Nota del Blog: Con el vivo deseo que los Católicos reconozcan esa dignidad de la que hablaba el gran San León presentamos a continuación la transcripción de un hermosísimo libro, casi diríamos un clásico, sobre el tratado de la Iglesia. Por su forma, está lejos de los tratados de los teólogos dogmáticos y se acerca mucho más al estilo de un Dom Adrien Gréa o de un Abbé Joseph Anger, dos libros simplemente sublimes.
El prólogo, rico no sólo en extensión sino también en contenido, es obra del entonces Padre José Guerra Campos, escrito a la corta edad de 26 años.
P. H. Clérissac |
El Misterio de la Iglesia es la plenitud de los Misterios: es nuestra
inserción viva en el organismo de los misterios sobrenaturales.
Nuestra inserción. Y andarnos la mayoría de los hombres desenraizados.

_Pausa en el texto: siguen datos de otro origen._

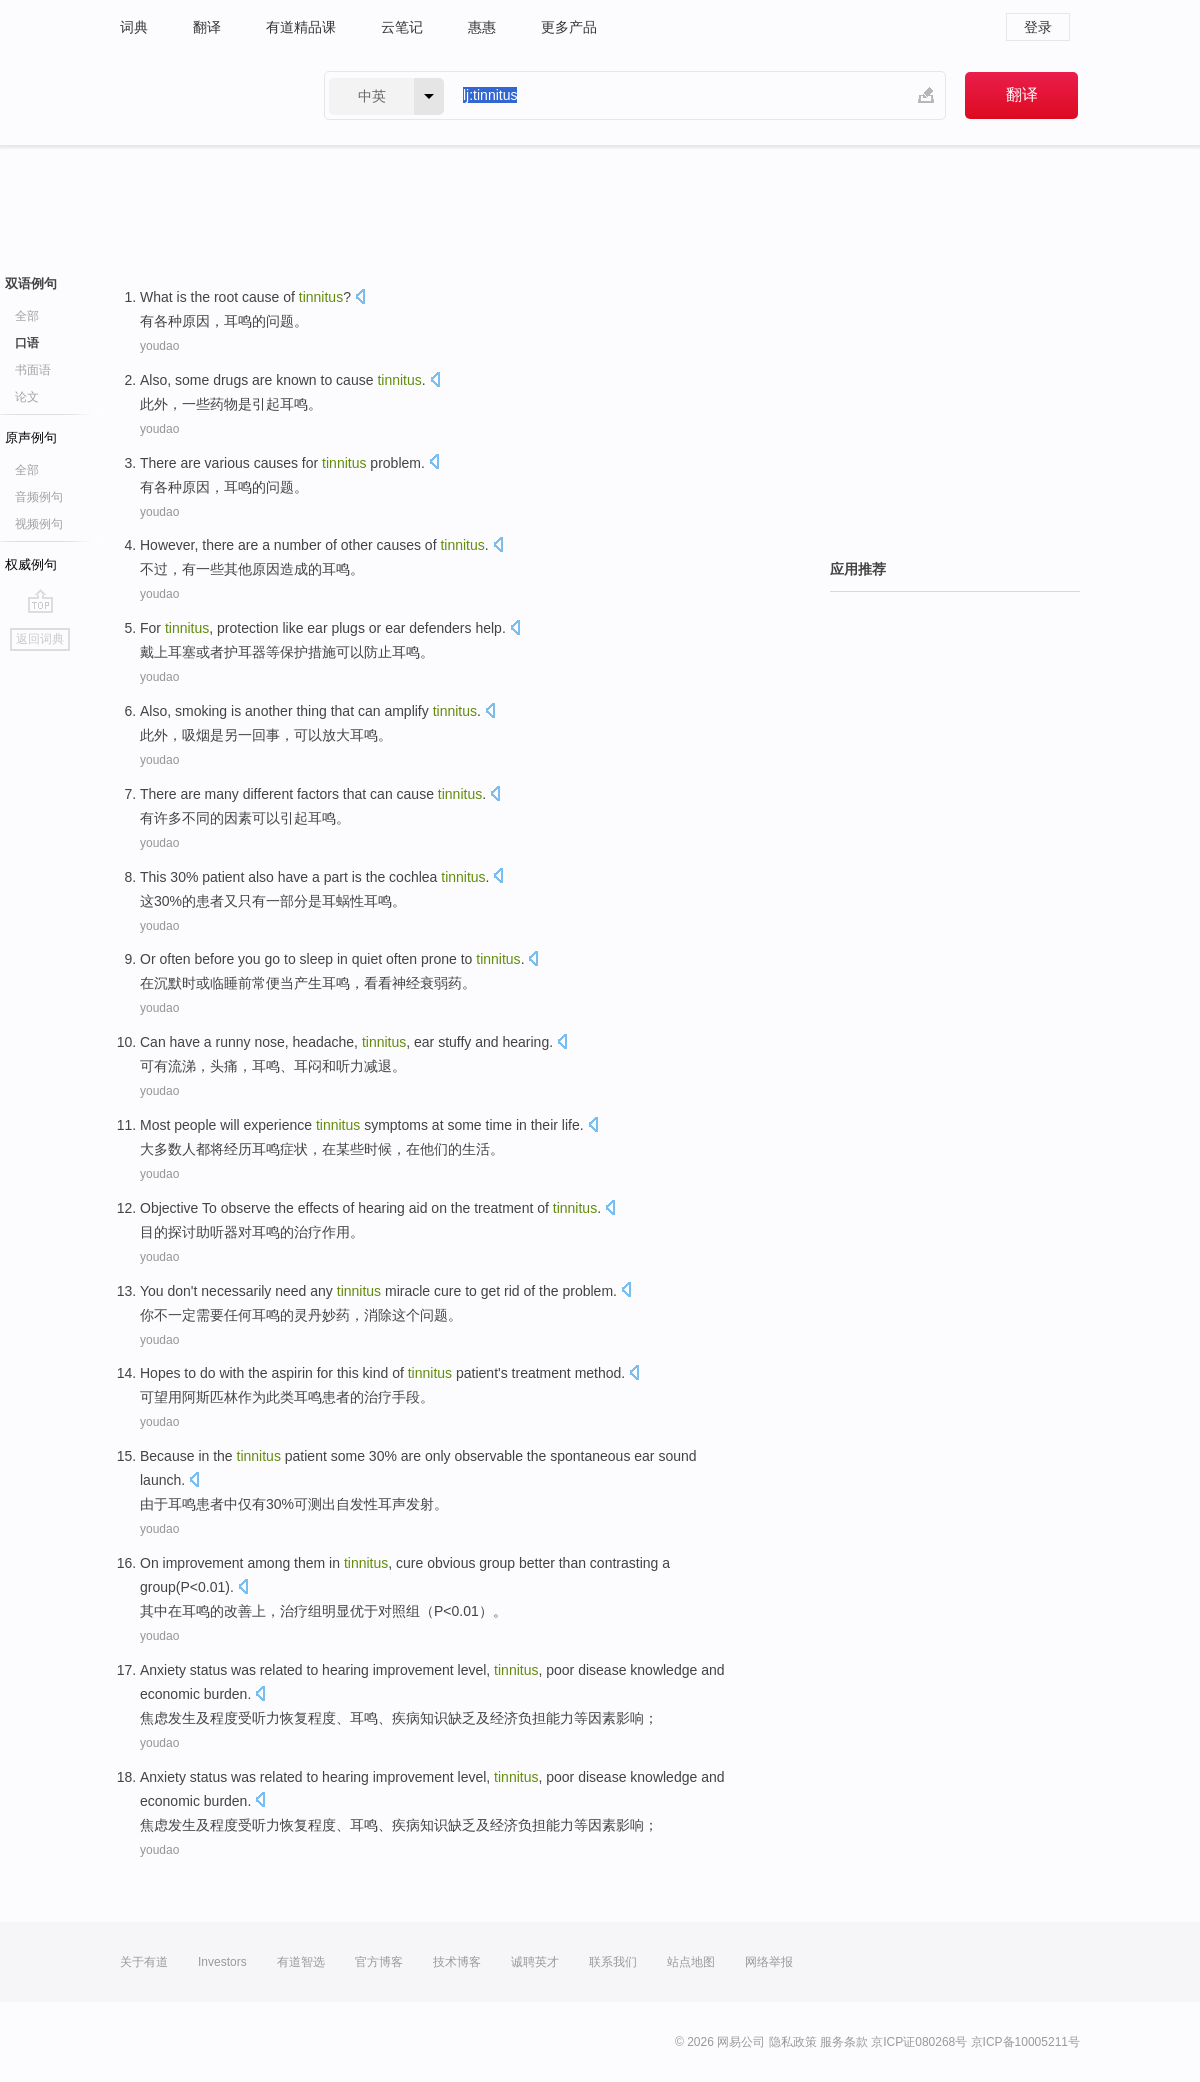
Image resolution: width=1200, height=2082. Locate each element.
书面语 (33, 370)
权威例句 (31, 564)
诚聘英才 (535, 1962)
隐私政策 (793, 2042)
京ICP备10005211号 (1025, 2042)
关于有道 (144, 1962)
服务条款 (844, 2042)
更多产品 (569, 27)
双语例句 (31, 283)
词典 (134, 27)
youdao (159, 346)
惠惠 (482, 27)
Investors (222, 1962)
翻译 (207, 27)
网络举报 (769, 1962)
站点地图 (691, 1962)
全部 (27, 316)
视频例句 (39, 524)
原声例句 (31, 437)
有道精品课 (301, 27)
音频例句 (39, 497)
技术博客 (457, 1962)
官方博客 (379, 1962)
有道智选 (301, 1962)
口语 (27, 343)
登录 (1038, 27)
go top (40, 601)
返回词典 (40, 639)
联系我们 (613, 1962)
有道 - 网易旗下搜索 (202, 95)
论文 (27, 397)
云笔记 (402, 27)
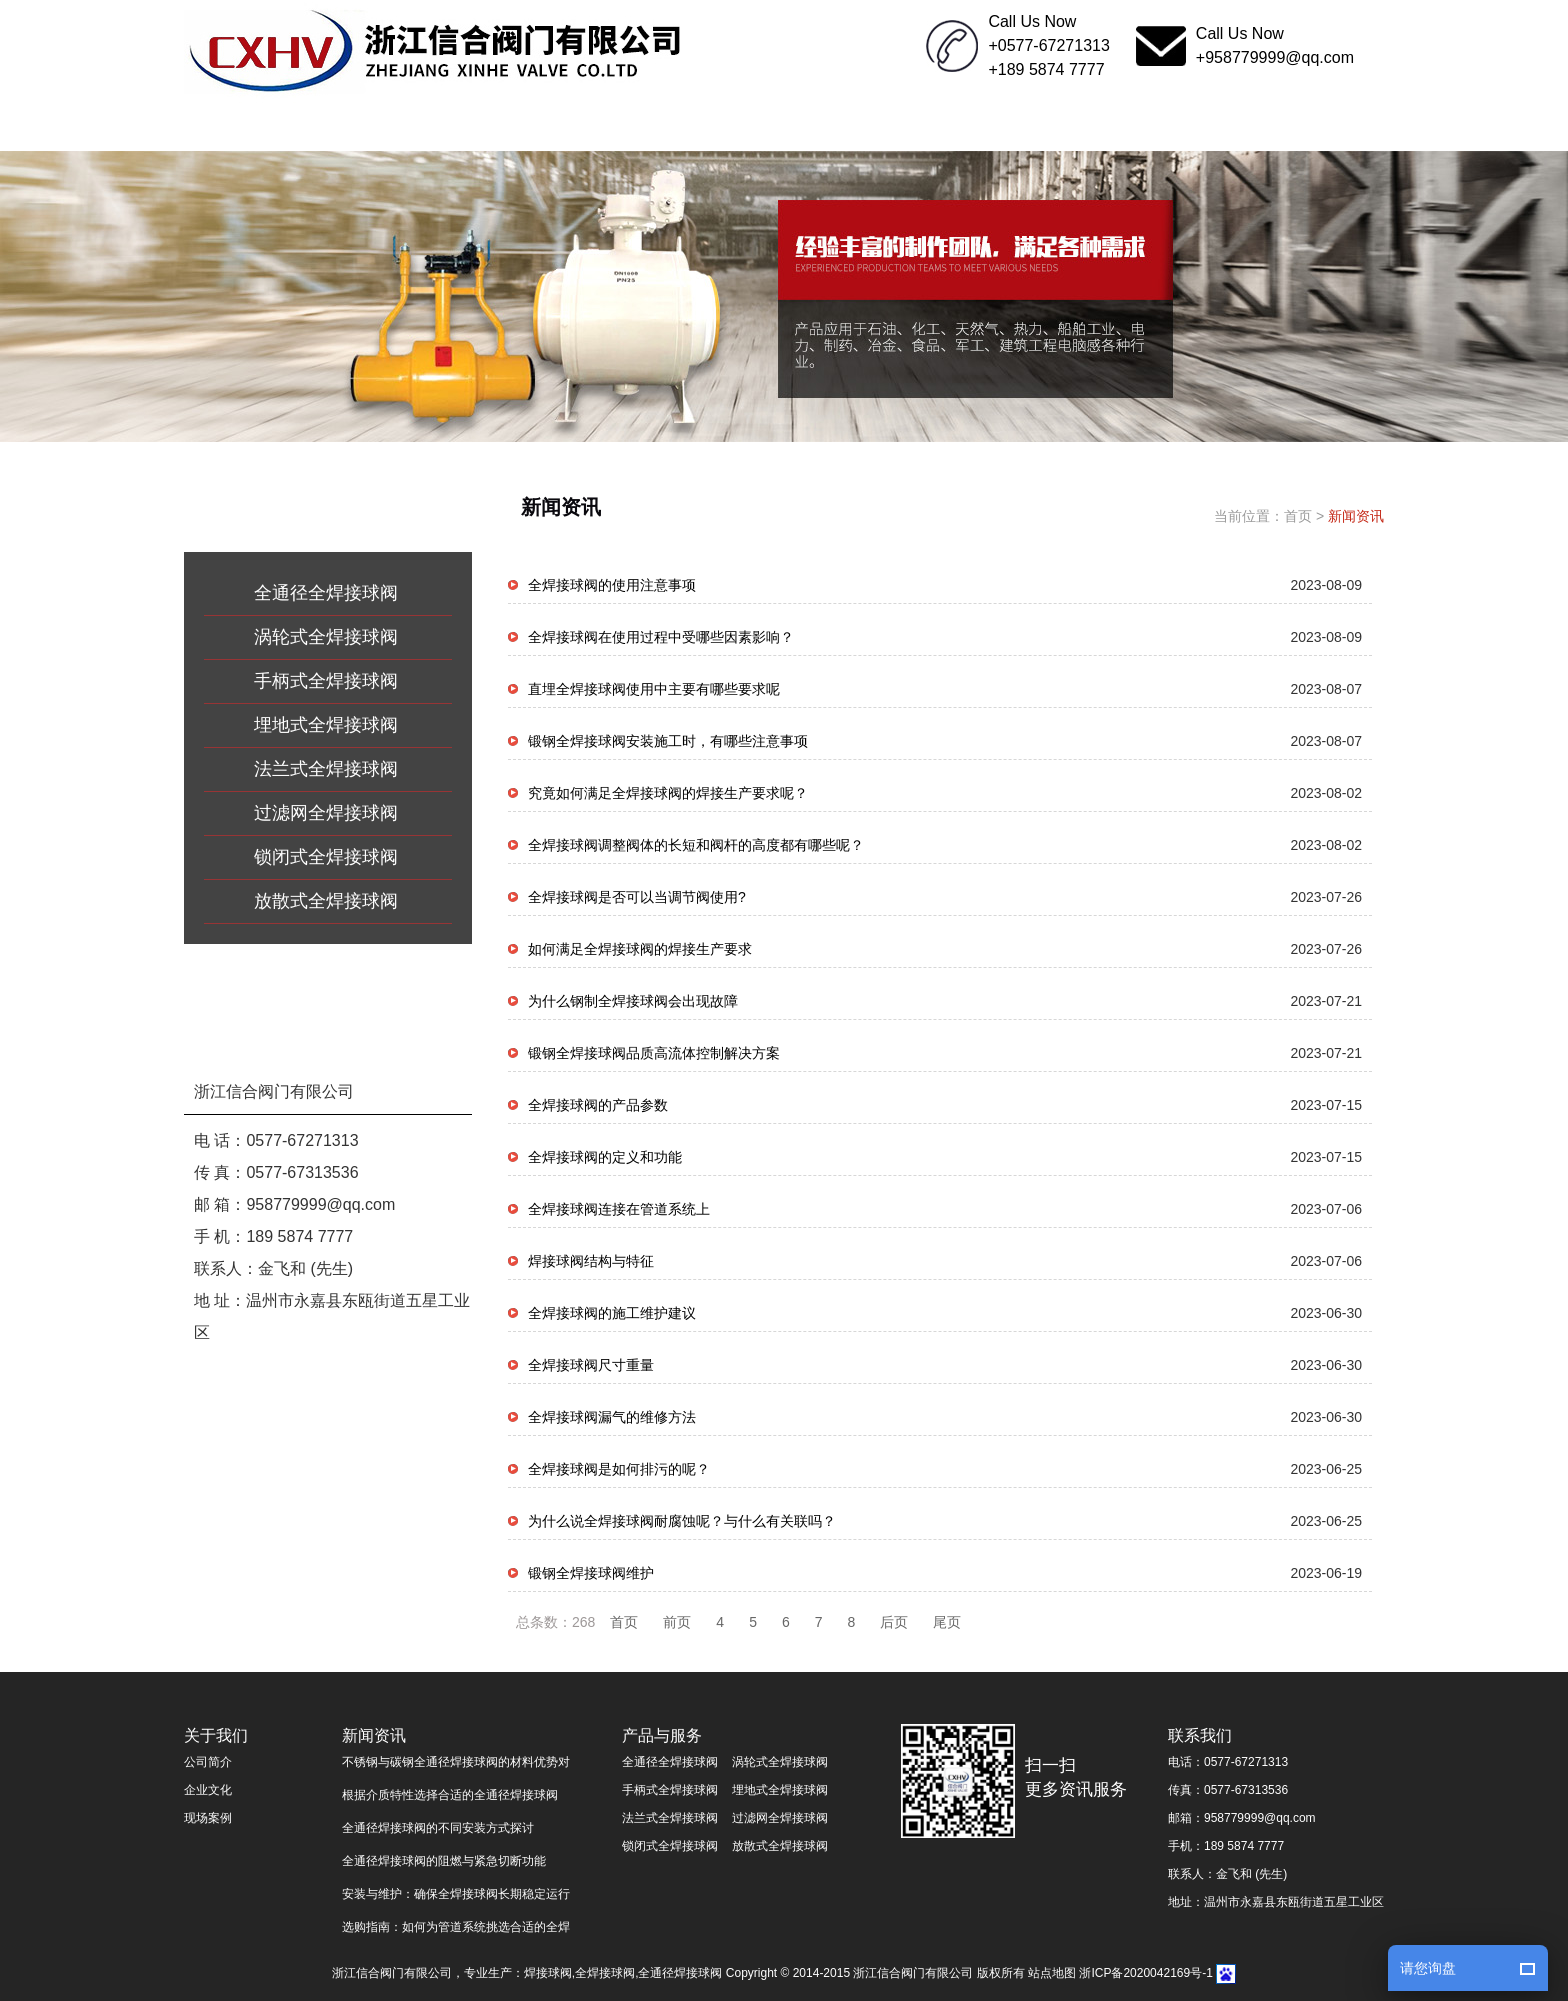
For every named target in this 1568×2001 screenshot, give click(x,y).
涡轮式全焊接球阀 (326, 637)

En estos momentos del mundo, quemados con derroche infantil nuestros tesoros
espirituales, nos encontrarnos un poco en el vacío, desgajados; solos con la
terrible soledad de la pequeñez individual, sin arterias íntimas que nos
integren en una comunión de corazones por comunicación de vida. Está en sequía
el mundo.
¿Cuántos cristianos en esta hora angustiosa sienten el orgullo y la
alegría profunda de ser ramas vivas de un árbol exuberante de vida? Porque el
cristiano en el vértigo de las conmociones tiene que centrarse en la serenidad
del que posee solución total y final.
Es hora de reencontrar las deliciosas alegrías del Hogar cristiano. De
mirar adentro de nosotros mismos, para no estar solos: para captar en lo más interior
del alma el botón jugoso por donde nos injertamos en la gran Comunidad de la
vida, del amor.
Somos miembros del Cuerpo Místico. Somos la Iglesia. Y es triste que
esta idea, que entusiasmaba a un espíritu de talla tan humana y exigente como
el de San Agustín, deje fríos a los hombres de ahora. Sin duda, por falta de penetración
en su contenido. Resbala el entendimiento por roca pelada, cuando el
corazón está arraigado en la hondura de su fertilidad. Ser Iglesia
(¿cuántos saborean esta fórmula vibrante?), pertenecer a la Iglesia, para
muchos no es más que estar inscritos, haber sido inscritos antes del uso de
razón en una sociedad encargada de velar por las buenas costumbres. Una
sociedad benemérita, sin cuya intervención en el mundo quizá el salvajismo camparía
a sus anchas: educadora, moralizadora, promotora de obras maravillosas de
caridad y de enseñanza. Da buenos consejos. Las obligaciones, aunque
fastidiosas, ocupan poco. ¿Media hora a la semana? Queda tiempo para dedicarse
a la vida propia. Por lo demás, la desazón de esa media hora acaso se
compense si nos sirve de salvoconducto para un posible viaje por el más allá,
cuando se haya acabado la vida. Naturalmente, esta sociedad —cargada de años— seguirá
todavía empleándose en la educación de los niños y el cuidado de los enfermos.
¿Por qué no? Lo ha venido haciendo y no mal. Casi por inercia. Pero calmar las
angustias más vitales del mundo contemporáneo... Y no se arredran ante la
afirmación: la Iglesia está gastada. Como si dijéramos: la República francesa
está gastada.
Como explicación de esta postura escribimos la palabra ignorancia.
¿Culpable? ¿De quién es la culpa? No importa. El hecho es: ignorancia. Palabra
dura y al mismo tiempo esperanzadora; llena
de posibilidad de redención, de luz. Y para la luz pueden ser ventana libros
como el del P. Clérissac: El Misterio de la Iglesia[1].
Ventana, porque la luz ha de venir de los cielos. Invito al lector a asomarse.
Está el aire puro y cargado de esencias.